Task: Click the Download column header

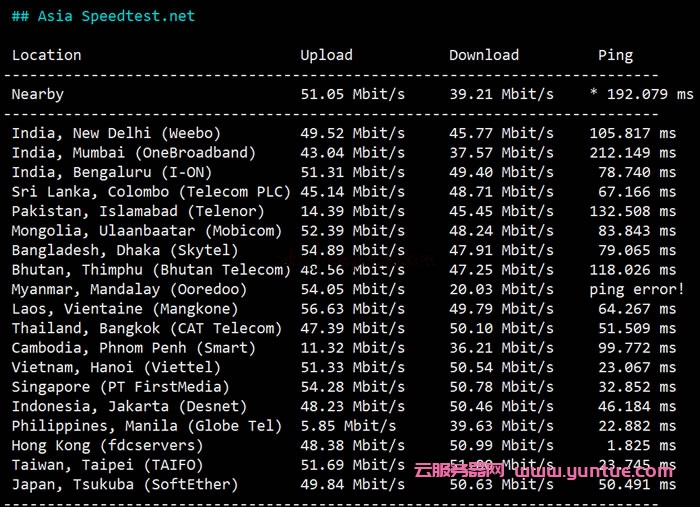Action: (x=483, y=55)
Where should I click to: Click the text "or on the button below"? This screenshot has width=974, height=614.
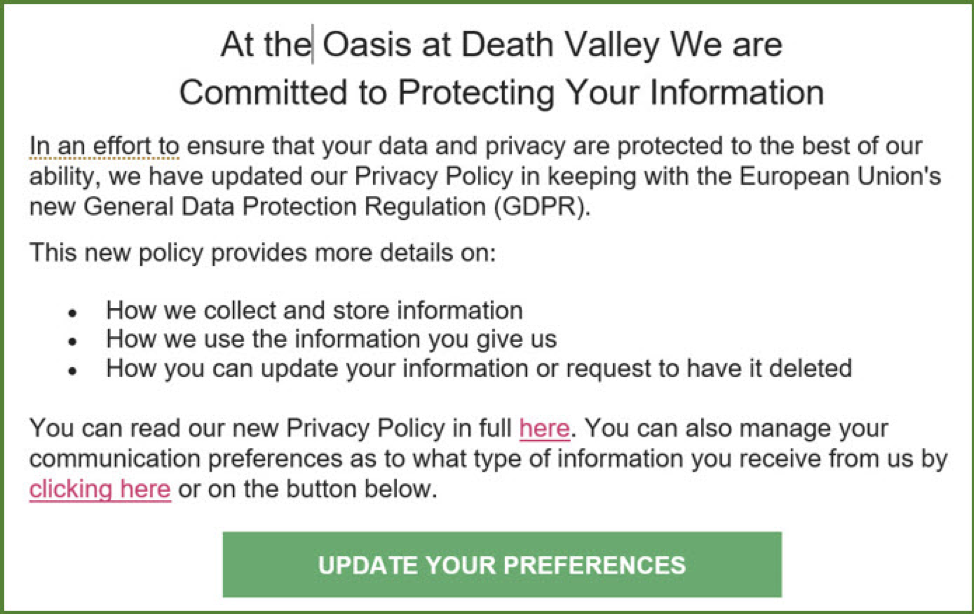coord(308,490)
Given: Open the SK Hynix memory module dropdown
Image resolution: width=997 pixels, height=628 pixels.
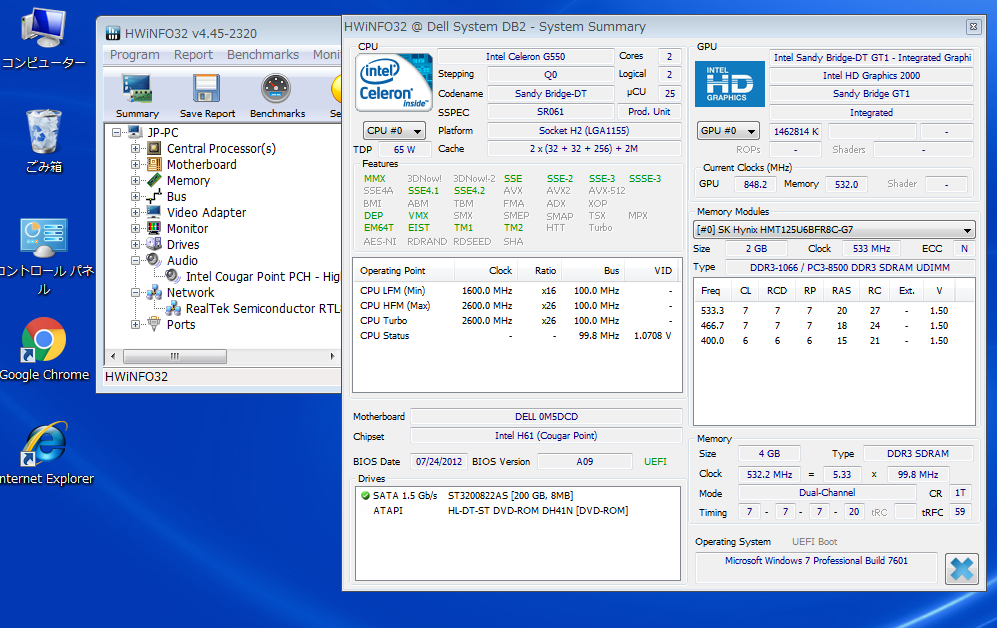Looking at the screenshot, I should (969, 229).
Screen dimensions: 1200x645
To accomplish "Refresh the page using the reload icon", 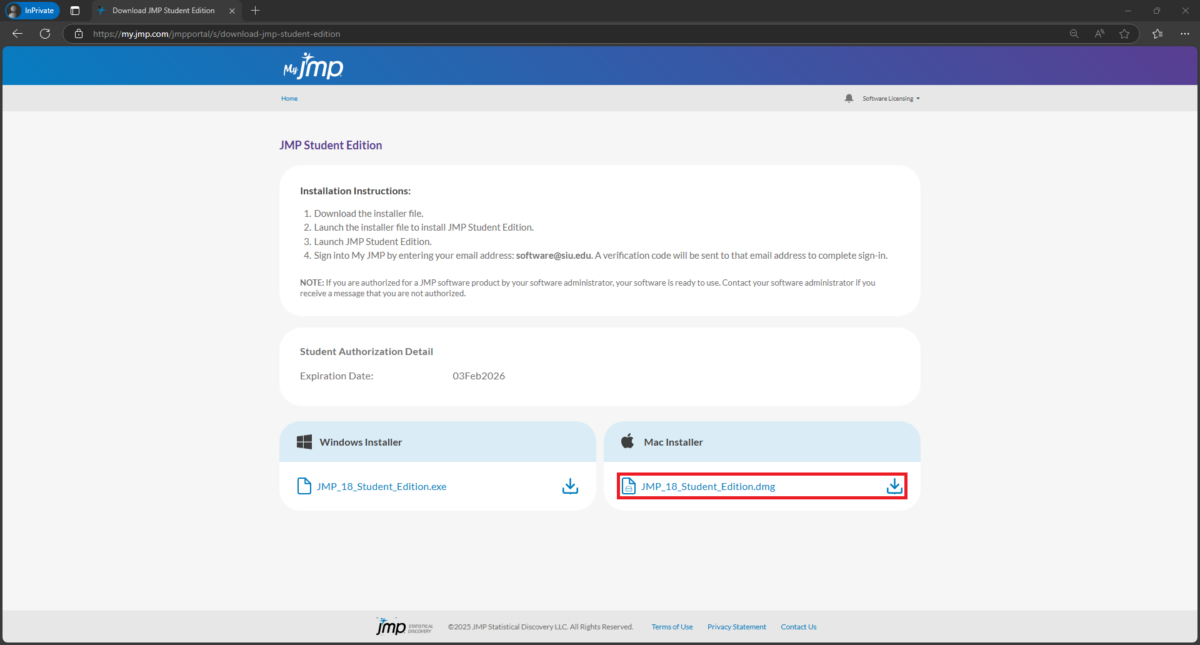I will 44,33.
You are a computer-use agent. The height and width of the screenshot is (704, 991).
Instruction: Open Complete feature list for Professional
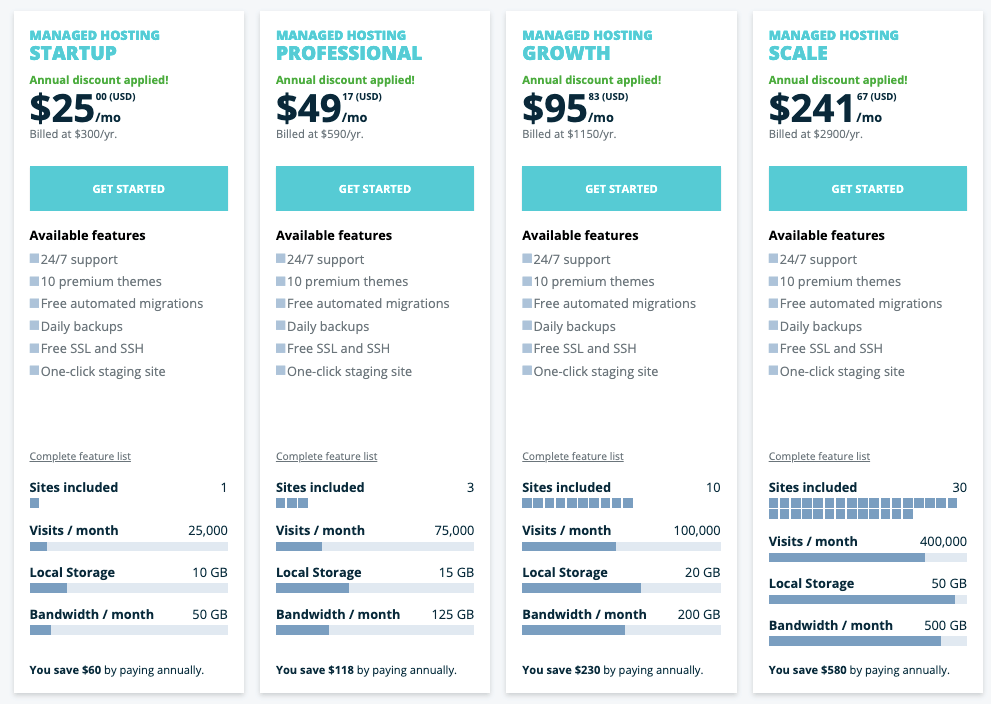point(325,456)
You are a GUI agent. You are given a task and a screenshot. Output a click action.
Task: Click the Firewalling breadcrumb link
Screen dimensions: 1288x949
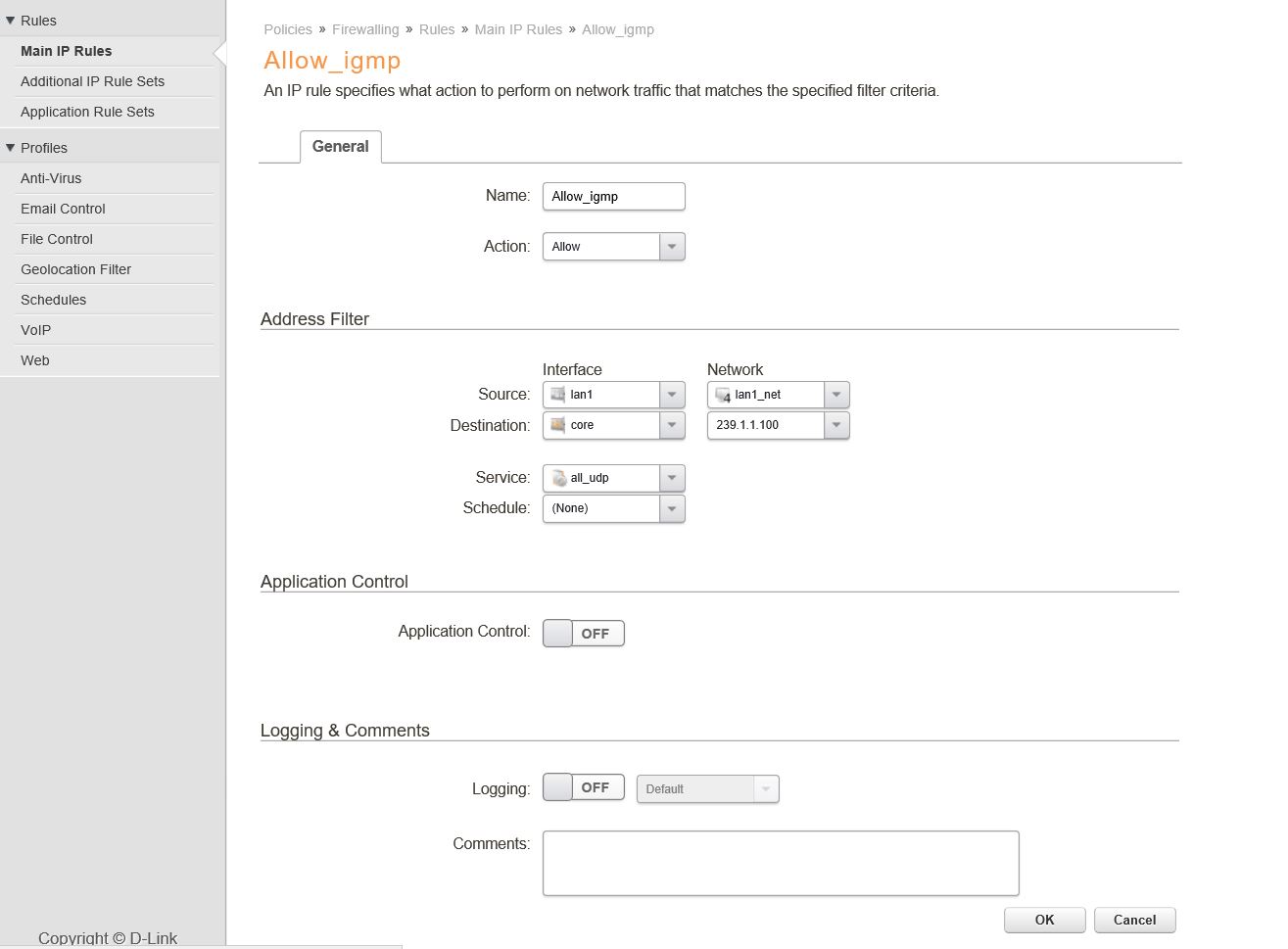click(365, 29)
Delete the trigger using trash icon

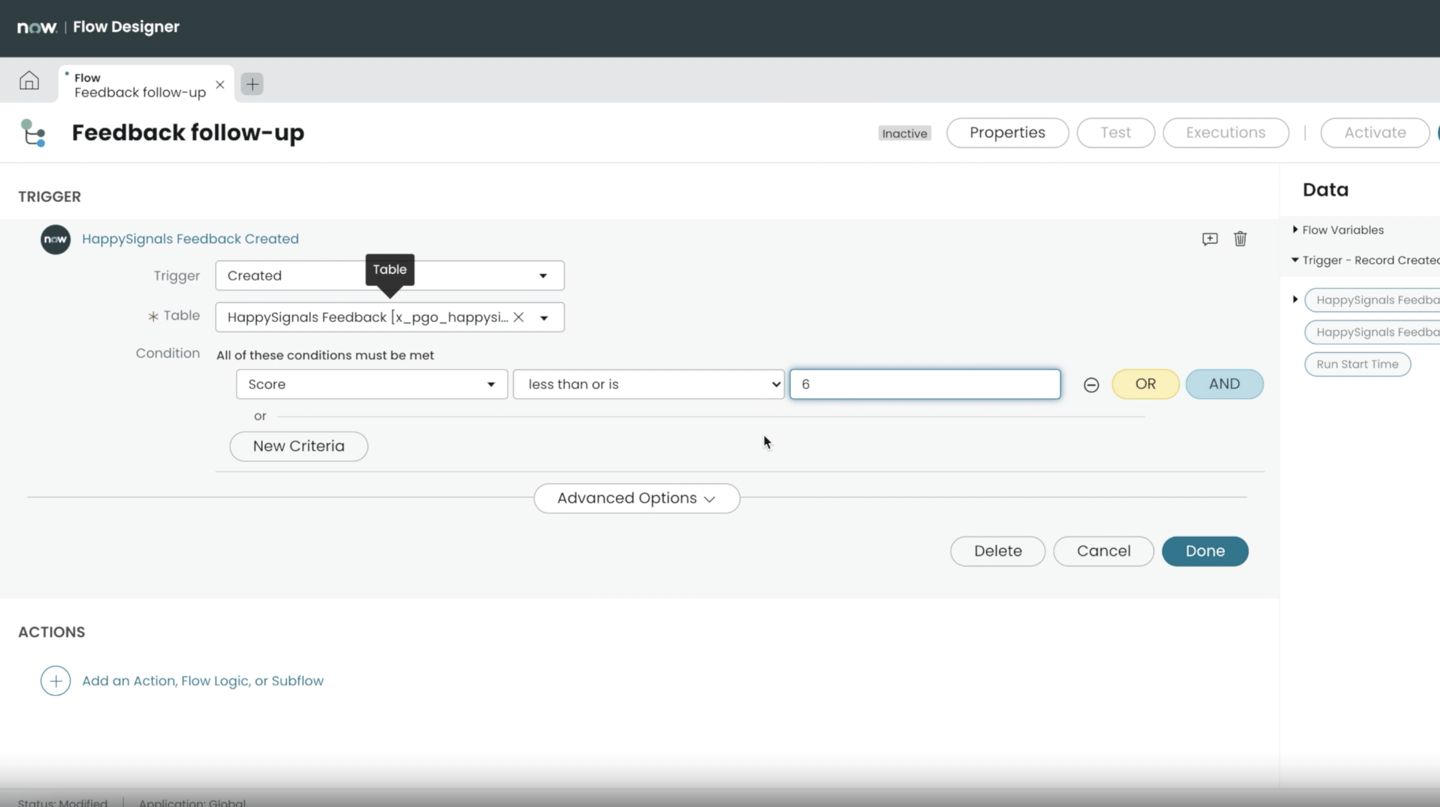pos(1240,239)
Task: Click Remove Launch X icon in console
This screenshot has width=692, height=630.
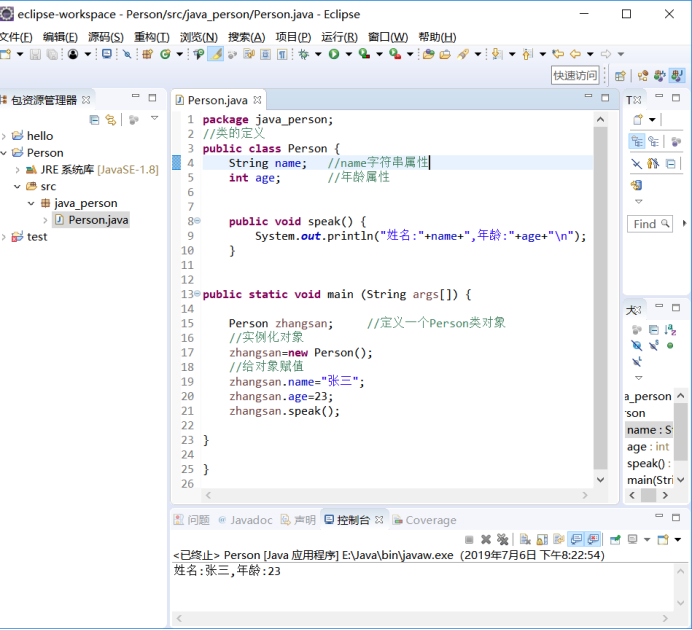Action: [x=486, y=540]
════
■ AIM OF THE EXERCISE
In the answer, give only the lines from the top of the data above through the line with "Given: Open the", reproduced exactly; no picture may appear.

■ ANSWER TO THE PROBLEM
Task: Click the Download column header

Action: (x=483, y=55)
Where should I click to: Click the text "or on the button below"? This screenshot has width=974, height=614.
coord(308,490)
Given: Open the SK Hynix memory module dropdown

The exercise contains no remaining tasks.